Don’t you dare die on me, you rabbit feces, jakanope eating as—
Ran, I want my last thoughts to be filled with puppies and rainbows. Not words I will ensure Momma washes your mouth out for.
You’ll be dead, what’s it matter?
I’ll ensure it even from Sixth. But…
… I’m not dead yet. Why am I not dead yet?
Don’t question it, Ran pants into my mind, somehow filtering her life force to me.
Don’t you dare die with me, crazy wolf.
A vibration spread from the water around me and I land on a tongue, even as my brain dims and the numbness coating me spreads to my bond even as I feel her try to keep me alive with the thread of her own soul as water pounds against my lungs and my body tries to expel it only to get more water.
You shall not die this night, little prey.

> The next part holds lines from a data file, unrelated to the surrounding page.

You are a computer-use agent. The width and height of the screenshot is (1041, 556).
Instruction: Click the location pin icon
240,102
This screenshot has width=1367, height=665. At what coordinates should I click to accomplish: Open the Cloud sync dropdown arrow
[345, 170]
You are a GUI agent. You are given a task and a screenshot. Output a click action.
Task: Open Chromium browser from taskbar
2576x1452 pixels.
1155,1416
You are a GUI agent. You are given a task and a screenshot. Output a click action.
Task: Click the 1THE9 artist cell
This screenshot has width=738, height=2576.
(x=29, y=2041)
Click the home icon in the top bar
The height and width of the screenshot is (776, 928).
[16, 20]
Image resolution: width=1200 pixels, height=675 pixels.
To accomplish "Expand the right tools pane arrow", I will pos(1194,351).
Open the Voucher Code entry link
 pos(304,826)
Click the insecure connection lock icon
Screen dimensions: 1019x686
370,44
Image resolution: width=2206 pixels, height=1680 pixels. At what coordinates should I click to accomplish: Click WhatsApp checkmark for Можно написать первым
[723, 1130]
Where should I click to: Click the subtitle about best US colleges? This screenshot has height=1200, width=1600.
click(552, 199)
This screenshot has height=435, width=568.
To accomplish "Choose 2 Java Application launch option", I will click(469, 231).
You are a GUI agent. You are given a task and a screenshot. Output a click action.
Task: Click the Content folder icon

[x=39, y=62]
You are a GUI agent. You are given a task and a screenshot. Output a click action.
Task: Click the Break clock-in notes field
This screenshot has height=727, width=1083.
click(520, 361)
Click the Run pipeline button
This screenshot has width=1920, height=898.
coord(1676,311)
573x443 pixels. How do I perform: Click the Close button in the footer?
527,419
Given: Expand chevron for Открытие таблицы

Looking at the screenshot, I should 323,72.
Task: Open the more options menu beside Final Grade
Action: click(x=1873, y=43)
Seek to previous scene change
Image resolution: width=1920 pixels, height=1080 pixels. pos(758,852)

I’m spit from the mouth and fly into the air in an arc. I have zero say over what my body is doing besides blinking my eyes, so it’s quite terrifying, were I able to be terrified. I reach the pinnacle of the arc some ten feet in the air and then hit hard, hard ground.
My body spasms at the landing, my lips flapping like a fish as my body tries to decide if it wants to keep the water in favor of gasping for air or push the water out before trying to get the air it craves. I’m at the point I don’t really care just so long as it picks one and stops making my insides clench and heave and hurt.
Something pounds against my back and my body expels the water in a heave that wrenches itself with a strength I'd swear my body didn't have left with muscles I didn't know were that powerful.
Ow.
I gag and cough, my body wringing itself dry from the inside out and making my insides feel like they’ve been put through a stone mill.
I flop on the ground, sucking in air through a burning throat and aching ribs, my heart dull and soul wrung out.
Something soft and warm curls up beside me, and I cling to the warm fur as I drift between nightmares of large creatures chewing me up and spitting me out and blissful blackness.